Now, researchers from Melbourne Stem Cell Centre and Magellan Stem Cells have conducted a year-long study on the benefits of adipose-derived stem cell therapy for osteoarthritis sufferers. The results of their study, published in the journal Regenerative Medicine, included the following:

  • Statistical and clinically significant pain and function improvement following stem cell therapy in 85% of patients (observed as early as one month following treatment).
  • A dramatic decrease in pain and a big increase in functional activity in trial subjects, resulting in their quality of life scores improving almost three-fold (290%).
  • Average pain improvement of 69% at 12 months follow-up.
  • Significantly greater pain improvement compared to current conventional therapies, including use of anti-inflammatories, a prescribed exercise program and knee arthroscopy.
  • Progression of arthritis halted in the majority (89%) of participants who underwent multiple stem cell injections.
  • Evidence of cartilage regrowth in some instances.
  • No serious adverse events.

“This is the largest published trial of its type on the benefits of stem cell therapy and osteoarthritis,” said Associate Professor Julien Freitag, Head of Clinical Research at Melbourne Stem Cell Centre.

“It validates stem cell therapy as a real treatment option.”

The results in the randomised controlled trial are further qualified by follow-up of almost 200 private case-series patients treated by Melbourne Stem Cell Centre.

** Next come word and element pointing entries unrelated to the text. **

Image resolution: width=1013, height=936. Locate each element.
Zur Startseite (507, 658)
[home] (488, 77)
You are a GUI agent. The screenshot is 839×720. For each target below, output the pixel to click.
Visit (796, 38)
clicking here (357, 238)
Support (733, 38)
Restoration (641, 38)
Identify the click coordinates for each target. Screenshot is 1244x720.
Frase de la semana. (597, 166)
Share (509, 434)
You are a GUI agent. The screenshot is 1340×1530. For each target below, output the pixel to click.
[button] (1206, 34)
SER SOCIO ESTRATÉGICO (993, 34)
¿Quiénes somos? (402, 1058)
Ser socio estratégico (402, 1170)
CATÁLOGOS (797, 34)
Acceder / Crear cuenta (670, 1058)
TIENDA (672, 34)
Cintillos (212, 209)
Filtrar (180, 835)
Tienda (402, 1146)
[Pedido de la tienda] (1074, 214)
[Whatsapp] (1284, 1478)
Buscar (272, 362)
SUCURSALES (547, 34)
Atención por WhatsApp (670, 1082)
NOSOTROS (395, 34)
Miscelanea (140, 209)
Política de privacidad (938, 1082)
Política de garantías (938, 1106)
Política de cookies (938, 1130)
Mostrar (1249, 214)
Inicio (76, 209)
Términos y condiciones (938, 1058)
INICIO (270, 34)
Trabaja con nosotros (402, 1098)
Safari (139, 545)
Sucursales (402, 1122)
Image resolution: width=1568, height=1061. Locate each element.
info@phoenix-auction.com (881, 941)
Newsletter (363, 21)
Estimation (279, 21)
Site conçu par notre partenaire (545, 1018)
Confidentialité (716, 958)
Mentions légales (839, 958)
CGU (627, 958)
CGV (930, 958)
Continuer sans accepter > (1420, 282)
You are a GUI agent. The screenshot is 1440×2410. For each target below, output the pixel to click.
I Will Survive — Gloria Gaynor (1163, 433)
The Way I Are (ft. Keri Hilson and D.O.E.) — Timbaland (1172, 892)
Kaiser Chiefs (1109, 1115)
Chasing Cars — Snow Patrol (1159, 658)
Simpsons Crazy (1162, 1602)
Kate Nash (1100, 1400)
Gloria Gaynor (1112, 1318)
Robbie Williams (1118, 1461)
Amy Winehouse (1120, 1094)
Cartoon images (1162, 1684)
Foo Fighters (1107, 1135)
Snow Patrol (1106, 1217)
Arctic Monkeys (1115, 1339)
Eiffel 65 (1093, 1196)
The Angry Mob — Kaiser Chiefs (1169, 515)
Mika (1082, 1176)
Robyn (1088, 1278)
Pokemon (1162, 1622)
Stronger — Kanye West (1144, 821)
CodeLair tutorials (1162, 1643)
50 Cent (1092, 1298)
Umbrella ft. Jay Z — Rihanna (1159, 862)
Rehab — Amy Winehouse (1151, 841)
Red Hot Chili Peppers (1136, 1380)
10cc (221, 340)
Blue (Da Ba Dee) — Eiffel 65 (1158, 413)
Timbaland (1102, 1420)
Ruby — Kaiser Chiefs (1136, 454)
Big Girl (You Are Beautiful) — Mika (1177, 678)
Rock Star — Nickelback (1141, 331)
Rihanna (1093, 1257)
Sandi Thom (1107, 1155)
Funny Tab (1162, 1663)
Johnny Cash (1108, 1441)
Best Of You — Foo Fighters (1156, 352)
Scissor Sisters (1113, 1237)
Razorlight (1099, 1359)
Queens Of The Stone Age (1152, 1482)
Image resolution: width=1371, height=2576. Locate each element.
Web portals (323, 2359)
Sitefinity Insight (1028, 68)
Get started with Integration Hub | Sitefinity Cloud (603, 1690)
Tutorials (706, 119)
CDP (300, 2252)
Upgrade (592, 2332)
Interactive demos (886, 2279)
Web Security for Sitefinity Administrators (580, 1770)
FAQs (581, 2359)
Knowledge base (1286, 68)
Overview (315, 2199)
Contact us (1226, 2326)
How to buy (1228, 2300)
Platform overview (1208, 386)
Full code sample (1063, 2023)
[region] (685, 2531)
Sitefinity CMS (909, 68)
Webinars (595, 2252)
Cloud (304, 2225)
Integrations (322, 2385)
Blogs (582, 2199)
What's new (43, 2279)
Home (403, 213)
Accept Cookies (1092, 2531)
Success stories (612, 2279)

In what Assoc Prof Freitag calls “real-world research”, the results for private patients include the following:

  • 86.3% of patients noted improvement at 12 months follow-up. Long-term follow-up shows sustained improvement beyond two years.
  • More than 50% of patients with severe bone-on-bone arthritis noted more than 50% improvement in pain.
  • 70% of patients with moderate knee arthritis noted more than 50% improvement in pain.
  • Overall the mean pain score improved by 45%.
  • Quality of life improved on average by 60%.

The results mean that stem cells are now the only treatment proved to successfully stabilise and halt the progression of osteoarthritis, found to be four times as effective as typically prescribed pain-relief drugs and four times as effective as prescribed exercise and surgical interventions, including arthroscopy.

“The results conclusively show that stem cell therapy is a safe and effective treatment option in the management of arthritis,” Assoc Prof Freitag said.

“The research shows that stem cell treatment increases joint function, reduces pain levels and halts the progression of osteoarthritis.”

Assoc Prof Freitag did, however, caution patients that not all stem cell treatments are the same, noting, “The results of this study are specifically for adipose (fat)-derived, high-dose, expanded stem cells.

“It takes up to eight weeks to harvest, expand and perform quality control measures to ensure that stem cells are pure, viable and not contaminated.

“Other treatment options (often same-day procedures), which might be described as stem cell therapy, do not show the evidence that this research has found.”

Assoc Prof Freitag added that research-based stem cell treatment should not replace traditional treatment.

“It is important for patients to follow their doctor’s advice, which may be to continue with traditional methods such as exercise and weight management, which are important additional factors in achieving a healthy and active lifestyle,” he said.

“Stem cell therapy may be one piece of the puzzle in the management of arthritis, but it does not replace the proactive measures which can be achieved by patients themselves.”